Unless you deliberately drive over a large bump at high speeds, the suspension system won't surprise you. The Tahoe does not feel like a truck, although its underpinnings have much in common with Chevy's full-size C/K pickups. The power-assisted
steering does not require much effort. It is fast-acting, and there is little free play. However, the 41 1/2 -foot turning radius is a bit wide. The standard anti-lock brake system is operative on all four wheels; there are discs up front and drums in
the rear. The brake pedal has a firm but somewhat heavy feel, and it doesn't travel much before the brakes bite hard. In city driving the Tahoe is very civilized. It corners nicely with the body leaning just slightly in sharp corners. FIT AND
FINISH Our Tahoe came furnished with a superbly designed set of leather-covered captain's chairs up front and folding rear seats. Its user-friendly interior was comfortable and stylish. Chevy has taken most of the visual clutter out of the
switches, controls and gauges, and made most of the items that a driver would touch easy to read and use. Two buttons and two knobs handle the air-conditioning system. The buttons on the radio have been made larger, and now you don't have to press a
separate button to lock in stations on the radio. The dash is cleanly designed and has many useful touches. I particularly liked the pull-out/pop-out dual cup holders. When you pull the cup holder from the dash, another one pops out to the right of
it. Driver and passenger have a convenient place for coffee and soda. User friendliness extends to the two-piece tailgate. Press a button on the key fob and the glass pops open. Then the lower portion folds down flat. That makes loading and unloading
cargo easy on the back. The split rear seats fold forward and down easily and quickly, exposing a large flat area for cargo. Visibility is excellent. Big side mirrors and an unobstructed view out the back make you feel comfortable behind the seat.

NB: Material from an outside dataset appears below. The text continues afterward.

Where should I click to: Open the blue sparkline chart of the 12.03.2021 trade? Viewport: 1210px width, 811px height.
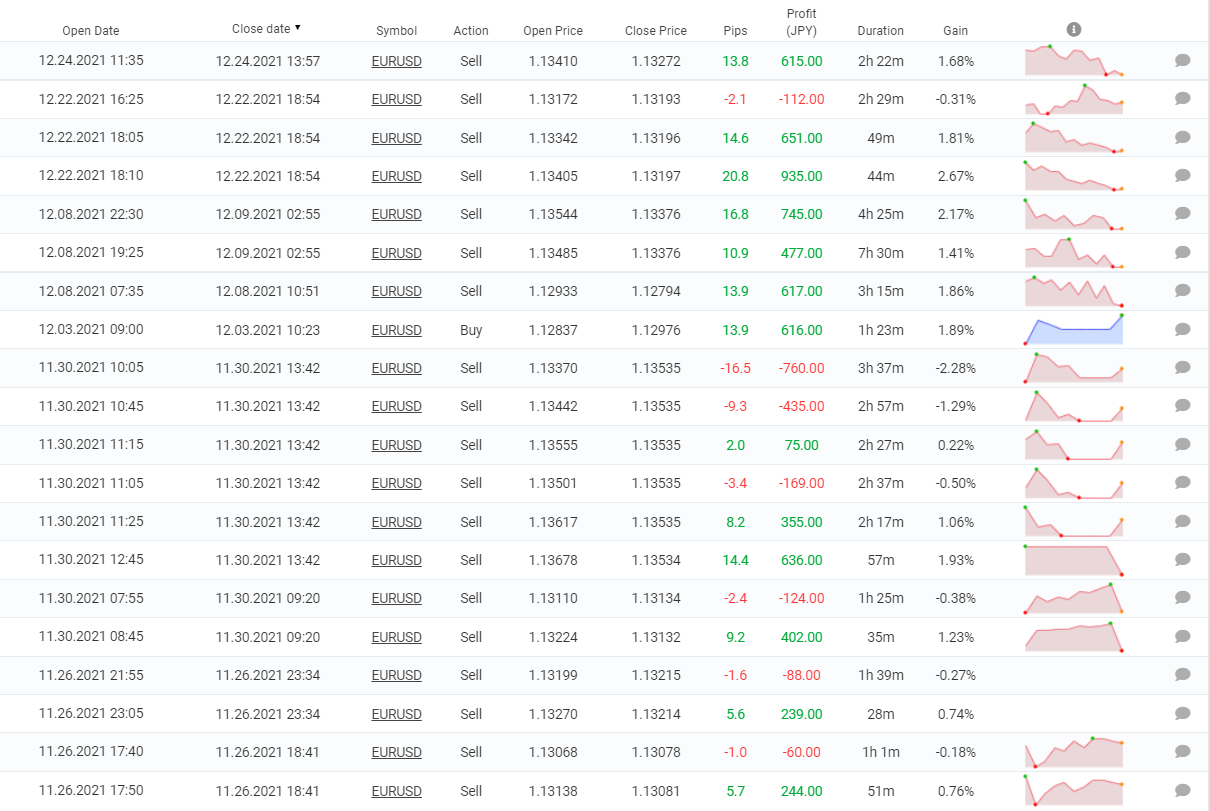[1074, 330]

And the mirrors fold inward if you brush up against something solid like a garage wall. Our test vehicle started right away and ran well all week. The air conditioner was especially powerful; it cooled the Tahoe's large interior quickly. Electric
windows, seats and door locks helped make the Tahoe a classy vehicle. If you have driven the spate of six-cylinder sport-utility vehicles and decided you need V-8 power, and if you need something larger than the mid-size Land Rover Discovery or Jeep
Cherokee, I suggest you put your money on the Tahoe. It looks like another winning number from Chevrolet. Specifications: 1995 Chevrolet Tahoe LT
Base price: $28,585 EPA rating: 12 mpg city/15 mpg highway Price as tested: $31,457 Incentives: None Truett's tip: Chevy's new Tahoe LT is a full-size sport-utility that blends luxury car smoothness and off-road ruggedness.